OpenAI is promoting its "lock mode" to more ChatGPT users, and its coverage has expanded from a small number of enterprise users who attach great importance to security to all personal accounts and self-opened ChatGPT Business accounts.

This feature was first announced in February this year and was initially only available to a very small number of users with extremely high security requirements, such as executives and security teams in large organizations. Today, OpenAI stated that personal ChatGPT accounts such as Free, Go, Plus, and Pro, as well as self-service ChatGPT Business accounts, will gradually receive this feature. Users can enable it in "Settings > Security" of ChatGPT, provided that the account has opened this option.

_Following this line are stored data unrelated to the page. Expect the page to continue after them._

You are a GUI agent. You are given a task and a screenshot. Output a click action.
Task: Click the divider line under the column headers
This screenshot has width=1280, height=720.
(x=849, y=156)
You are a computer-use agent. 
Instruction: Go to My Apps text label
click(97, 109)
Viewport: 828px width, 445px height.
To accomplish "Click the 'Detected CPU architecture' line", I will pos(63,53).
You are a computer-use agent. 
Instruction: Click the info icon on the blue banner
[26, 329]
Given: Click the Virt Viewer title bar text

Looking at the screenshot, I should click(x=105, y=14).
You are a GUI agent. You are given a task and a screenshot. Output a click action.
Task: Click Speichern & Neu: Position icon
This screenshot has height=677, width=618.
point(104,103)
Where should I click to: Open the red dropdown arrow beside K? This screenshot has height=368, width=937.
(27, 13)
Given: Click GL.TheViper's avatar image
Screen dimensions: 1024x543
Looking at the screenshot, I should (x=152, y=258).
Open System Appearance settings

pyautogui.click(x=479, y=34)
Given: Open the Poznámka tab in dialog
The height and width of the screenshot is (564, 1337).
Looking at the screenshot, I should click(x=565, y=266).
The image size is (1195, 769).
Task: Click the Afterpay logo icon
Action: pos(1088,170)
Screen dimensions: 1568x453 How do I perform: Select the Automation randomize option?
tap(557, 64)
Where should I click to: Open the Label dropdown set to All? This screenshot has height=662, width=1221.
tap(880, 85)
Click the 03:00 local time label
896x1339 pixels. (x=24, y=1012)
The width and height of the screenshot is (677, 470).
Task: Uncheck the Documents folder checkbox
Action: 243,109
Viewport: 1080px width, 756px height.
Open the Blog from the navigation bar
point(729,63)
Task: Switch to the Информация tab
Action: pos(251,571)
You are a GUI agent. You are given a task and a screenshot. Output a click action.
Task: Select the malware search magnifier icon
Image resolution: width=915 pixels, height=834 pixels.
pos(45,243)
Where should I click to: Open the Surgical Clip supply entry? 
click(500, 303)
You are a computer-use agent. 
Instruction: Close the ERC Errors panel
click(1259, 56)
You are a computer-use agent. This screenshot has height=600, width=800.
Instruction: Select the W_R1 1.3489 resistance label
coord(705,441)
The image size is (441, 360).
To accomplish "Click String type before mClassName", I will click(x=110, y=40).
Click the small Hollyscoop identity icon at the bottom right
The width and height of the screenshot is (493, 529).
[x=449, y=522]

After enabling lock mode, ChatGPT will limit or turn off several capabilities that rely on the network or external services, including real-time web browsing, Deep Research, Agent Mode, etc. Specifically, real-time web browsing will only be able to access cached content, and search results may be limited, unavailable, or outdated; image support may be limited, and ChatGPT cannot display images in regular replies or obtain images from the network, but users can still upload image files, and images can still be generated if supported; Deep Research, Agent Mode, Canvas network access, and file downloads for data analysis will also be disabled.

OpenAI also pointed out that the lock mode does not completely prevent prompt injection content from appearing in materials processed by ChatGPT. For example, malicious instructions may still be hidden in uploaded files or cached web pages. However, this mode is designed to reduce the risk by minimizing the ways in which such attacks can bring sensitive information out of the conversation.

In addition to the locked mode, OpenAI also announced that the "Active sessions" feature has also been extended to various ChatGPT account and workspace types. This feature allows users to check which devices their account is logged in on and end the corresponding session if necessary; the system will display information such as device or browser information, application context, approximate location, login date and time, whether it is a trusted device, and whether it is the current session.

OpenAI added that if the account is bound to the organization's single sign-on system, such as SAML or OIDC, the "Active sessions" function cannot be used.